Exercise goal: From the entries below, transcribe exactly the lines between the line holding "Close the 存货 tab" and the line holding "Task: Select the OP_RETURN label", inclusive; skip all other lines.

The data:

□ □ □ □

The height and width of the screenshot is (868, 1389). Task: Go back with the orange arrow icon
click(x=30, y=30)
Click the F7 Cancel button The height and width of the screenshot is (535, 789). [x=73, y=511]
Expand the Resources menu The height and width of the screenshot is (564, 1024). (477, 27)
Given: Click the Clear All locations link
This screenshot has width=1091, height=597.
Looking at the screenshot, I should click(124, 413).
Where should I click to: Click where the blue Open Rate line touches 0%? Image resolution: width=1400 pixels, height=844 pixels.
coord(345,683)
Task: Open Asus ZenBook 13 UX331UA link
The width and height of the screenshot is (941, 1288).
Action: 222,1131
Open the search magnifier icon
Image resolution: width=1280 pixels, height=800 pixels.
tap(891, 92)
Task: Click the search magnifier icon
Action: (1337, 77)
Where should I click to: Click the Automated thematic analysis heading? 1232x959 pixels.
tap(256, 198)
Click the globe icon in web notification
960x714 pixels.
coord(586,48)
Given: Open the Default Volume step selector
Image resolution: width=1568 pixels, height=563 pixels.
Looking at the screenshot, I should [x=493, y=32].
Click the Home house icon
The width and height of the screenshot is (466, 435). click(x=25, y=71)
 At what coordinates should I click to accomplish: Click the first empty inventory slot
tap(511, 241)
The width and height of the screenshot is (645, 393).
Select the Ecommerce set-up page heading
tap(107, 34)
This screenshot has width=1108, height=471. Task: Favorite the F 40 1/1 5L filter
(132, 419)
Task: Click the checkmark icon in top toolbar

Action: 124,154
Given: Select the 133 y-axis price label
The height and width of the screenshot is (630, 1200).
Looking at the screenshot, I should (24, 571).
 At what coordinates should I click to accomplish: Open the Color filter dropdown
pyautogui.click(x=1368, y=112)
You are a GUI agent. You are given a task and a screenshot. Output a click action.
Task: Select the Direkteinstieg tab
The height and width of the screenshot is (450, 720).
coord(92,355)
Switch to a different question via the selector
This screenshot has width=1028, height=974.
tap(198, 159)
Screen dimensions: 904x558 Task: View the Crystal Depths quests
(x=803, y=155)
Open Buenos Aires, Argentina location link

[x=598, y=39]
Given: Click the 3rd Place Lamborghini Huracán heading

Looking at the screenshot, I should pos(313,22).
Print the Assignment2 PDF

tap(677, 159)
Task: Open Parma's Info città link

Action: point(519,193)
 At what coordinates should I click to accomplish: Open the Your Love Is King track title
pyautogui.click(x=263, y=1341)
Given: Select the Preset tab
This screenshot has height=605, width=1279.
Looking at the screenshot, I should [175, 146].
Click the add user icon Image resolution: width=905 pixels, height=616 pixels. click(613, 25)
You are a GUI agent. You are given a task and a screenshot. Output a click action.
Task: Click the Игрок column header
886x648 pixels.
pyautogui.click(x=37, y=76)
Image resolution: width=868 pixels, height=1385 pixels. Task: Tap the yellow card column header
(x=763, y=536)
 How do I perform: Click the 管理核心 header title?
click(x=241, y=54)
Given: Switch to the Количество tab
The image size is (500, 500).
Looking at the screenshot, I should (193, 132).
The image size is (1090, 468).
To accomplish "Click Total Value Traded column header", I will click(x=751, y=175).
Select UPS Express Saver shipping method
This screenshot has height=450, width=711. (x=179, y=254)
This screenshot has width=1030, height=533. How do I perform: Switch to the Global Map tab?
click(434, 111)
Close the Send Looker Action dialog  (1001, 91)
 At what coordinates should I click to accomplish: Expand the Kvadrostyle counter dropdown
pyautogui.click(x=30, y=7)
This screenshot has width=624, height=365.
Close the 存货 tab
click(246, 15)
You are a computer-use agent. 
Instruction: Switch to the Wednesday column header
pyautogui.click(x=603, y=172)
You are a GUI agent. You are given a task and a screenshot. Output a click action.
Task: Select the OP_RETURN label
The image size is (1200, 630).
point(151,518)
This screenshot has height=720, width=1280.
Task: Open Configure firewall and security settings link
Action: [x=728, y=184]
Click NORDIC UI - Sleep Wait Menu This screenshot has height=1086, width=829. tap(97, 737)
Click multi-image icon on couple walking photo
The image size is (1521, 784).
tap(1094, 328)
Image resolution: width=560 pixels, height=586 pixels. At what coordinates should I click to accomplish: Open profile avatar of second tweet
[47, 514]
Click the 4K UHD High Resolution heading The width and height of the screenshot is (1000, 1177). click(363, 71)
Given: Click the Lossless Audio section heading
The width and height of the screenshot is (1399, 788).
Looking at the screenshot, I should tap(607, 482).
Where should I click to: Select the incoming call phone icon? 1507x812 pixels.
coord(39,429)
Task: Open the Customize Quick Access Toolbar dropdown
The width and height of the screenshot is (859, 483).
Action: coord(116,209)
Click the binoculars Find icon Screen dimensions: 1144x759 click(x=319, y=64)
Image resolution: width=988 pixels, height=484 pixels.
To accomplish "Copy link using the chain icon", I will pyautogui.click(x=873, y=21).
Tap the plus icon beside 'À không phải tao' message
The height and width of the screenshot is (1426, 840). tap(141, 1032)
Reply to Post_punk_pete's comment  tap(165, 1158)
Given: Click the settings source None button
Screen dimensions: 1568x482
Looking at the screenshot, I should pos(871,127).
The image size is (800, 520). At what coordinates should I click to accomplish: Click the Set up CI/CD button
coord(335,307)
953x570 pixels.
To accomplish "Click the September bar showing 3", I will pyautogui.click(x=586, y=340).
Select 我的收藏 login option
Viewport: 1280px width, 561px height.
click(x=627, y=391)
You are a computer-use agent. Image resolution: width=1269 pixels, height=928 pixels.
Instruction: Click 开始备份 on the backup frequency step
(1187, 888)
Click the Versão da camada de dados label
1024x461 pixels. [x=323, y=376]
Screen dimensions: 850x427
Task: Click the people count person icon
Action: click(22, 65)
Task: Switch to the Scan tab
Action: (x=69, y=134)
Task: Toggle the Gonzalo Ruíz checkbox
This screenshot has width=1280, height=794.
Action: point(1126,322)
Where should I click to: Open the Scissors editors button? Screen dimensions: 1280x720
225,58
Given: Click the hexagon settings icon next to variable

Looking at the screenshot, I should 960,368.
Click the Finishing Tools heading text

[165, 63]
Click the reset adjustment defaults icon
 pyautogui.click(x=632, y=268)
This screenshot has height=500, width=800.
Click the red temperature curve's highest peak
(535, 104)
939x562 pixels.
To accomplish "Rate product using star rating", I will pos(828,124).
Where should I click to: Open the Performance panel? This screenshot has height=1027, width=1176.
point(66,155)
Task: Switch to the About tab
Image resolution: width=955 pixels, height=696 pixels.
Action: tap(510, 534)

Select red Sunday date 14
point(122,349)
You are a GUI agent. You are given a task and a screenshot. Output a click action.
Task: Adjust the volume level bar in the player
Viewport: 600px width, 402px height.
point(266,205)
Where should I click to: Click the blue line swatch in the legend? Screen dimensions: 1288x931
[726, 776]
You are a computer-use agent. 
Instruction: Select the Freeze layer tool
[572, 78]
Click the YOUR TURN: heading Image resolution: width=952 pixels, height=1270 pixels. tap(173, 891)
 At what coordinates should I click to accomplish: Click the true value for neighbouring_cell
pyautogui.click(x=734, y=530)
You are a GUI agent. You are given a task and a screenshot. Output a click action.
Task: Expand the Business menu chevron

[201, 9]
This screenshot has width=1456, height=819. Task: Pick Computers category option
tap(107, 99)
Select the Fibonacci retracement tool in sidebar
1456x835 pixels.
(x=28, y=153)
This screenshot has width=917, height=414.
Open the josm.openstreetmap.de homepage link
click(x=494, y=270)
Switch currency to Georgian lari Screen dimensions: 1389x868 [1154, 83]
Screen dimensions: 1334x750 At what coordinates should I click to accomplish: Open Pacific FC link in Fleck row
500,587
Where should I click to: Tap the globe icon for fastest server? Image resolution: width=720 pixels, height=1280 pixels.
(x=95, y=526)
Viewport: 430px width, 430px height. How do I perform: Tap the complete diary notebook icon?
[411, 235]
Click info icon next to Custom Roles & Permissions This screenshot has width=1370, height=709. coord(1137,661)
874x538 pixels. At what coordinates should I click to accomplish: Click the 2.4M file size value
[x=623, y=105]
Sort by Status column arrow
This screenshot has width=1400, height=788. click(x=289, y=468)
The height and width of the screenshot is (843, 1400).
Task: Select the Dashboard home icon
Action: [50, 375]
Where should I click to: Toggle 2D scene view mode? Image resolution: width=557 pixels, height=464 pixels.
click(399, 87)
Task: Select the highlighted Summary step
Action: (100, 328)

□ □ □ □

Response to this task:
Close the 存货 tab
click(246, 15)
You are a computer-use agent. 
Instruction: Switch to the Wednesday column header
pyautogui.click(x=603, y=172)
You are a GUI agent. You are given a task and a screenshot. Output a click action.
Task: Select the OP_RETURN label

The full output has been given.